TO BE DONE :: Write out the records again, starting with the line that contains "Viewport: 1701px width, 945px height." and going on through the line that contains "pos(973,297)", with "washer" changed to "faucet" and everything else left as it is.

DATA SUPPLIED ::
========================================================================

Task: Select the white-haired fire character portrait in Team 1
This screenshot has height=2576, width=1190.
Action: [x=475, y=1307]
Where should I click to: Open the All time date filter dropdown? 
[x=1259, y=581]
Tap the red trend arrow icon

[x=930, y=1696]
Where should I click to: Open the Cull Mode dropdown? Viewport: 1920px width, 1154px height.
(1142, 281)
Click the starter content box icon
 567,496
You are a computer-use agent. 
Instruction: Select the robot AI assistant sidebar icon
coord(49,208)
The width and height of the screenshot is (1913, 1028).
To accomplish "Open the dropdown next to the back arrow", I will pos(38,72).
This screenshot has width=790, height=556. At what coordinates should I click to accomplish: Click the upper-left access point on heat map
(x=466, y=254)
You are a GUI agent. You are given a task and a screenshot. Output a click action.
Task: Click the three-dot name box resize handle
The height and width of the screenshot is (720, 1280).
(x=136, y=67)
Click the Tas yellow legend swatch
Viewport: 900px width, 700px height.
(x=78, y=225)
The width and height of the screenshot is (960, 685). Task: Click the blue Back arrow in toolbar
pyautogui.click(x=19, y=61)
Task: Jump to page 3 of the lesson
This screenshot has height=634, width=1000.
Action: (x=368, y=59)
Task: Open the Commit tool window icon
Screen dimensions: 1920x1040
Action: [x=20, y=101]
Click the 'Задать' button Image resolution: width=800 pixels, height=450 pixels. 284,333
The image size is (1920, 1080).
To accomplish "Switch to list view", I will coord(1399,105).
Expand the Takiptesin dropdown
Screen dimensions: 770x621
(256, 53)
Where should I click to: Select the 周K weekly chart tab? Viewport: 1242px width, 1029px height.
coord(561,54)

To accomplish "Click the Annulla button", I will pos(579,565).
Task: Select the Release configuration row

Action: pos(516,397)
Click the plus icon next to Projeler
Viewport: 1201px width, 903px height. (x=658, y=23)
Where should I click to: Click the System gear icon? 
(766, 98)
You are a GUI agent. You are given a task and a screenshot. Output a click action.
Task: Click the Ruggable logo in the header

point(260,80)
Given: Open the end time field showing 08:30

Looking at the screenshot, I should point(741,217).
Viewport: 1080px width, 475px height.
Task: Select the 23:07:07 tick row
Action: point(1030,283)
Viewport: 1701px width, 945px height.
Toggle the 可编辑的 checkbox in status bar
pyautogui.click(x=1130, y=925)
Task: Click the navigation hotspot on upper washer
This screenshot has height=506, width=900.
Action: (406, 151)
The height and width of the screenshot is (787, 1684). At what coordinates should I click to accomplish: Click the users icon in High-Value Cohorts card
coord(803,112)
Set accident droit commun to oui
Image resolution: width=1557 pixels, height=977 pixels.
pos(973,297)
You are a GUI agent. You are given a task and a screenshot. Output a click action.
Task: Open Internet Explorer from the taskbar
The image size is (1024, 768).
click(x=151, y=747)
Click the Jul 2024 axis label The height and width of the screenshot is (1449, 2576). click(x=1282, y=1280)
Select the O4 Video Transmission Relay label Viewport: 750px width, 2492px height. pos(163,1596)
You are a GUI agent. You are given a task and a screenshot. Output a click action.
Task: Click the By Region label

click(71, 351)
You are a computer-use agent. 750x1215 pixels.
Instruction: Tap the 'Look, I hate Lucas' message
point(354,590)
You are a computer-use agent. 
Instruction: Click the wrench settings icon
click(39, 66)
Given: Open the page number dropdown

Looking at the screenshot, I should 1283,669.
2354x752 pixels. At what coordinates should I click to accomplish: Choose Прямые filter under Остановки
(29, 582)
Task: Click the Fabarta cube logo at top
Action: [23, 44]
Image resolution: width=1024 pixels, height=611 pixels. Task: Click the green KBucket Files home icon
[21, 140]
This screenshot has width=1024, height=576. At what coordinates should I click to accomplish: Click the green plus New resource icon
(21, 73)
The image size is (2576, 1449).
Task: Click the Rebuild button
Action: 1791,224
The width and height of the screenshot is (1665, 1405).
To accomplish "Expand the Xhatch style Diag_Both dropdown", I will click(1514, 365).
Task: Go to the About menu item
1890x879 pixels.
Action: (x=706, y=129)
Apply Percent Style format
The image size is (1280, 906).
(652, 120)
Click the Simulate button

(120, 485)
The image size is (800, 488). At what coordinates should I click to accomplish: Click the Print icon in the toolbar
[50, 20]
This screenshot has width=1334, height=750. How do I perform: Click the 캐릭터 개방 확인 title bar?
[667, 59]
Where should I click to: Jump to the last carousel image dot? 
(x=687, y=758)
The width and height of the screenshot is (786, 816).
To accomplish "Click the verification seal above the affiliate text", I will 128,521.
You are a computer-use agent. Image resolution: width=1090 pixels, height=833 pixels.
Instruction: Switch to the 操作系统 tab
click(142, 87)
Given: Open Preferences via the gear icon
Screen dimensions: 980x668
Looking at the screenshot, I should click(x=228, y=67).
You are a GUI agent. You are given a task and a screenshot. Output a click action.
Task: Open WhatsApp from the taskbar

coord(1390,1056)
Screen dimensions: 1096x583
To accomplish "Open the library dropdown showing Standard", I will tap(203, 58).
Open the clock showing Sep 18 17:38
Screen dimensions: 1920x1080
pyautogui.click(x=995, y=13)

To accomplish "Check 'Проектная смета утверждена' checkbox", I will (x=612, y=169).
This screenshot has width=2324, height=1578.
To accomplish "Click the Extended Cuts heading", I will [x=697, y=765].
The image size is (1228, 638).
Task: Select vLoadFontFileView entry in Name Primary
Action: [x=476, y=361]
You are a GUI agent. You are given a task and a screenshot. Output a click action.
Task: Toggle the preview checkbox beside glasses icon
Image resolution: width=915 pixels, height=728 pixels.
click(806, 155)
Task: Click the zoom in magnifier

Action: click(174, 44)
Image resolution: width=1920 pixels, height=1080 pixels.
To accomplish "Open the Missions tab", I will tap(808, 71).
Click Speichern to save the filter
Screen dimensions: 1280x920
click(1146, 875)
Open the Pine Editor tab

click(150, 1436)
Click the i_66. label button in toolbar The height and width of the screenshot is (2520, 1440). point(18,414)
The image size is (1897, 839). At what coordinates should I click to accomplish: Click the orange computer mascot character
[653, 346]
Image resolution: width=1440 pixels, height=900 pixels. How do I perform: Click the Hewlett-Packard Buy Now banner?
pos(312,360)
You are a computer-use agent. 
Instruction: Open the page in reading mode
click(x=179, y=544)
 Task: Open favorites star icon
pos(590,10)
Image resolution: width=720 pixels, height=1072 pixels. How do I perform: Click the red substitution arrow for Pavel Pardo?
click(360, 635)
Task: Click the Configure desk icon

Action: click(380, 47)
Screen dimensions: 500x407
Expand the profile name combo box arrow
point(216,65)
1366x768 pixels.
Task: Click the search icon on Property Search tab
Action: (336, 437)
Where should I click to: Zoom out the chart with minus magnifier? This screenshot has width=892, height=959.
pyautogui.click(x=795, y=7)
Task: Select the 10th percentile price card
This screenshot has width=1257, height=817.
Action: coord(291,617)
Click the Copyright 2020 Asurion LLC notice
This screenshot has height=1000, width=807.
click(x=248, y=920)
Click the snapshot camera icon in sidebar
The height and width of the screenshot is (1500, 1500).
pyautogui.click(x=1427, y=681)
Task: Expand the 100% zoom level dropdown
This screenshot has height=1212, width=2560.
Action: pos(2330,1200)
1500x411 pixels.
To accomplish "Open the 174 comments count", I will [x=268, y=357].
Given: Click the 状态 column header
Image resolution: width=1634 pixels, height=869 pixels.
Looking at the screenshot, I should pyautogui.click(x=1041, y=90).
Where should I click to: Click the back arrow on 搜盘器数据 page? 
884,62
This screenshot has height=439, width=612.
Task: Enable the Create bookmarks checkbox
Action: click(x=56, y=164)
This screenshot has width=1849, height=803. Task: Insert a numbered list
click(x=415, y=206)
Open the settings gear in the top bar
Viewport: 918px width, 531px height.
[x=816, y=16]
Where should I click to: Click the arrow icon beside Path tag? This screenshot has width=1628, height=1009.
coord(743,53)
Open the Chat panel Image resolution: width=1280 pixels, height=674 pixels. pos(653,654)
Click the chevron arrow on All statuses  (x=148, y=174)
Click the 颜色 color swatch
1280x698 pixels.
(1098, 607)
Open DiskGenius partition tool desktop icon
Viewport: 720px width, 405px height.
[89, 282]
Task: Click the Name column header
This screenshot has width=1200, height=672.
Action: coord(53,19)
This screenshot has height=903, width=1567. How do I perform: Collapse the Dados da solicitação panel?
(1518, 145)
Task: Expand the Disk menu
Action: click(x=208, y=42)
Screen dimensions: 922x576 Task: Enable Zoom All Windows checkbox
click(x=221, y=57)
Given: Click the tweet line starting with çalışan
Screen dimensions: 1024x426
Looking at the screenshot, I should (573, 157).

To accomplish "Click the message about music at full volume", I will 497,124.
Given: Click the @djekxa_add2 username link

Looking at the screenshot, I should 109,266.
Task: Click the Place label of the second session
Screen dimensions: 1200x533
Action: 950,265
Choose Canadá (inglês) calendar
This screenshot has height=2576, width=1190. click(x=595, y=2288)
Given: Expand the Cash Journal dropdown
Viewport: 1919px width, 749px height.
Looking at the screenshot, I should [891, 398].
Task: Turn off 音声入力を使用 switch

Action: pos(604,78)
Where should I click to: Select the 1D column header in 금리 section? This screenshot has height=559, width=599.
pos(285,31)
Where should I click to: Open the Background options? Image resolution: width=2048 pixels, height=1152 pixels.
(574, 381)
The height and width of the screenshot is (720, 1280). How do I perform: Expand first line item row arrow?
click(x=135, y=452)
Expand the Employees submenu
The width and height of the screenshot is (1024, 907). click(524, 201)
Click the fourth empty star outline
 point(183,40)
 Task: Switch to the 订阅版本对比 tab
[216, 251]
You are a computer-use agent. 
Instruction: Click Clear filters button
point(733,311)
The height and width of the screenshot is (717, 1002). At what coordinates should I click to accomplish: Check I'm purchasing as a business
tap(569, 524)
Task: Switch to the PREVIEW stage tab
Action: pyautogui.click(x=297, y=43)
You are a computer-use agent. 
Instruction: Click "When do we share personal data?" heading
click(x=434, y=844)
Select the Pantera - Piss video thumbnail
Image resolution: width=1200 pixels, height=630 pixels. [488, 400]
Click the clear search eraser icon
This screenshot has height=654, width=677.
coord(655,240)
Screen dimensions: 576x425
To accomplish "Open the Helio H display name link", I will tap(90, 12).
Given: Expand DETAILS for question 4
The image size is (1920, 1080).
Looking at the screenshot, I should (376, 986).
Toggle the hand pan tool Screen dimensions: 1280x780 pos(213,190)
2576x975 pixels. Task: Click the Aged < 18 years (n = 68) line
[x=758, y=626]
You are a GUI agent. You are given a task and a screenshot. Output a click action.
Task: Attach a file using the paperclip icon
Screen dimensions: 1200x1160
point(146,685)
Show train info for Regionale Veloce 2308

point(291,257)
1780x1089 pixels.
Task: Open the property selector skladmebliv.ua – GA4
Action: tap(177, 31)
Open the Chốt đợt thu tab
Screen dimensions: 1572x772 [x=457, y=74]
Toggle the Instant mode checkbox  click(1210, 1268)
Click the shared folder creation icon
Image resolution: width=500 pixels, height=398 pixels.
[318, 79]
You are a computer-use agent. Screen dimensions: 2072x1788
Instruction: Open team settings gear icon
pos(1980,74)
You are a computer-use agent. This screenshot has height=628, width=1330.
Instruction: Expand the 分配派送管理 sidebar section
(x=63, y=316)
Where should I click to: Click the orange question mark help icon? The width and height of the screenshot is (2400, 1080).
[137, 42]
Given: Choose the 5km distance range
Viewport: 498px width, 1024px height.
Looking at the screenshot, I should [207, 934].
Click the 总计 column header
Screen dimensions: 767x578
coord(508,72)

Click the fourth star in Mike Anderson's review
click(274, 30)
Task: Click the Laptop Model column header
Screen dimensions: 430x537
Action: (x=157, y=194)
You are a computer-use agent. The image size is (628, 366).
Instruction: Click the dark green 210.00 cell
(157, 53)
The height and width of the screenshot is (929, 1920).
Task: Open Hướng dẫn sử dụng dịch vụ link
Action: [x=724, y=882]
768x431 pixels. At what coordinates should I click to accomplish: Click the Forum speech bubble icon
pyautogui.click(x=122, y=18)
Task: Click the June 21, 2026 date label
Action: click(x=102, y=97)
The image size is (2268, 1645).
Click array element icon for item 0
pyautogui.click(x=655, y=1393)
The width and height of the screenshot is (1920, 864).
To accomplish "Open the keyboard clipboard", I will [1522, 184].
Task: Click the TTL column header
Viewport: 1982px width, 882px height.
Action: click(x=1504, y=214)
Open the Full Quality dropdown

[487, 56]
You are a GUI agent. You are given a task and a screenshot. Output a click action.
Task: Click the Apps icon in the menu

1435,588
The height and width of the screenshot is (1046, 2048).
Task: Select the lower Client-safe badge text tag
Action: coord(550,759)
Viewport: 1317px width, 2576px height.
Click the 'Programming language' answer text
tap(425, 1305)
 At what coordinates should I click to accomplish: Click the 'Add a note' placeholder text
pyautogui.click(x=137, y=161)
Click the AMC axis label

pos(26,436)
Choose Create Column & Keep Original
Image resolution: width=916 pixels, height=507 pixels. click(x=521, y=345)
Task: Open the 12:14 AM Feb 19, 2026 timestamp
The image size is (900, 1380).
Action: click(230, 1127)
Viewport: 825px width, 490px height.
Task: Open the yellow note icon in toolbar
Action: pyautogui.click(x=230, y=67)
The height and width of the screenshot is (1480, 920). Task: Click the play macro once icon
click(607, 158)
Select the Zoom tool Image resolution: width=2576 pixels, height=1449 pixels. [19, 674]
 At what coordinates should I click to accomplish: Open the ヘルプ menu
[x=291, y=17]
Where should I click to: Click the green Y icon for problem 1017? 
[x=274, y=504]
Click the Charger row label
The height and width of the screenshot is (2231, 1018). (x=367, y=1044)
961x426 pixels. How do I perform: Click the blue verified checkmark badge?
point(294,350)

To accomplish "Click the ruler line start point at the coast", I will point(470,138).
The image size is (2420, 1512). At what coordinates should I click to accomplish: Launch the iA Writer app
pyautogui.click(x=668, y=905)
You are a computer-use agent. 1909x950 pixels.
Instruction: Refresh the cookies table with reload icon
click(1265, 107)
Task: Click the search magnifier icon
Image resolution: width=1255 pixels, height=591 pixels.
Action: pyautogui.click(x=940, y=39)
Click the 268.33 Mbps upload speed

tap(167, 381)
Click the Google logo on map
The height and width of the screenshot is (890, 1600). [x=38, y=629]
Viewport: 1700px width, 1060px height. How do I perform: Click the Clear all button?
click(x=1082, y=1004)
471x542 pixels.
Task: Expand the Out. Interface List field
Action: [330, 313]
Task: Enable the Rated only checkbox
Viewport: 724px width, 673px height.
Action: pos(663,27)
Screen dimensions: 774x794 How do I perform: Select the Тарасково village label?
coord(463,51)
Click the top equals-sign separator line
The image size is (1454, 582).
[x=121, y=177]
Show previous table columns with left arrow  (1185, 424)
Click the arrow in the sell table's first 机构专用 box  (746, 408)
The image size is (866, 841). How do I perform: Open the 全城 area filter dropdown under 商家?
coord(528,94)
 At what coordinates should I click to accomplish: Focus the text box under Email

========================================================================

RESPONSE ::
Viewport: 1701px width, 945px height.
Toggle the 可编辑的 checkbox in status bar
pyautogui.click(x=1130, y=925)
Task: Click the navigation hotspot on upper faucet
This screenshot has height=506, width=900.
Action: (406, 151)
The height and width of the screenshot is (787, 1684). At what coordinates should I click to accomplish: Click the users icon in High-Value Cohorts card
coord(803,112)
Set accident droit commun to oui
Image resolution: width=1557 pixels, height=977 pixels.
pos(973,297)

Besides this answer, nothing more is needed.